Per una serie di circostanze però, l’unico studente a rimanere in collegio è Angus, abbandonato dalla madre che è in luna di miele col secondo marito. Ovviamente, un docente è tenuto a supervisionarlo. Costui è il professor Hunham, il docente più detestato dalla classe di Angus. Un Paul Giamatti in stato di grazia, tanto per cambiare.
L’ultimo grande successo di Alexander Payne risaliva al 2013, con Nebraska, apice del suo pensiero (spesso) pessimista. Con The Holdovers inverte nettamente la tendenza, approdando su una spiaggia che al posto della sabbia è composta da soffici nuvole, un luogo sereno.
Ma da cosa, esattamente, ci si deve mettere al sicuro? Da una nazione che manda in Vietnam proletari, poco più che maggiorenni e la maggior parte di essi sono afroamericani. Una nazione governata da anziani conservatori che finanziano una guerra insensata con le vite degli ultimi.
C’è del nullismo in questa premessa, ovviamente. La protagonista femminile, la cuoca del collegio, Mary (Da’Vine Joy Randolph) Lamb (agnello), rimasta anch’ella alla Barton per Natale, è la madre di un soldato che dal Vietnam non ha fatto ritorno.
Gli holdovers sono i reduci. La reduce di guerra qui è la madre, costretta a portare sulle spalle il peso del vuoto, per citare un altro splendido film sulla perdita, Drive my car. Ma sono reduci anche i due protagonisti maschili, Angus e il professor Hunham, entrambi hanno perso il padre, in circostanze tremende.
Angus sta affrontando un momento cruciale della propria crescita come se i genitori li avesse persi entrambi, si sente orfano. Perché essere orfani, nella filosofia di The Holdovers, è uno stato dell’anima, oltre che uno status. Orfano è chi percepisce un vuoto nei pressi del focolare domestico.
Al contempo il professor Hunham ha cinquant’anni, il presente di Angus è ciò che ora per lui equivale al passato. Le loro esistenze iniziano pian piano a trovare punti di contatto, che hanno però la stessa violenza deturpante dei punti di sutura.
Martin Landau sosteneva che “un cattivo attore si sforza di piangere, quando è davanti alla macchina da presa.
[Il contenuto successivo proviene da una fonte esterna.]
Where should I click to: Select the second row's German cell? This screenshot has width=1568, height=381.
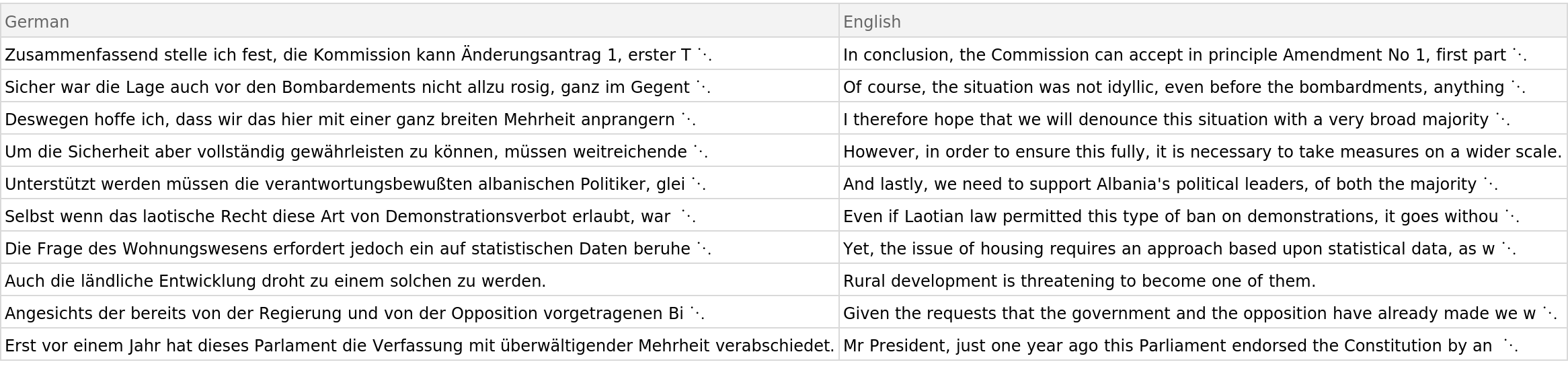[420, 85]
Un buon attore, al contrario, cerca di non piangere davanti alla cinepresa.”.
Se vogliamo credere alla definizione fornitaci da Landau, Paul Giamatti e Da’Vine Joy Randolph fanno esattamente questo dall’inizio alla fine: trattengono le lacrime.
Appellandoci ai calcoli, Mary ha probabilmente avuto il suo bambino giovanissima, crescendolo però senza una figura paterna, anche qui assente. È stata una ragazza madre. Anche Angus e Hunham sono “ragazzi-madri” se vogliamo. Abbandonati dai propri affetti, il professore prima, l’alunno poi, hanno dovuto crescere il loro bambino interiore, la loro giovinezza, con il solo apporto delle proprie forze.
In una società che pur di non comprendere le nuove generazioni le manda al fronte, al macello, si è reduci, padri, madri e figli di sé stessi. Si è tutto e nulla, orfani e figli di, con la speranza di trovare conforto nella solitudine degli altri.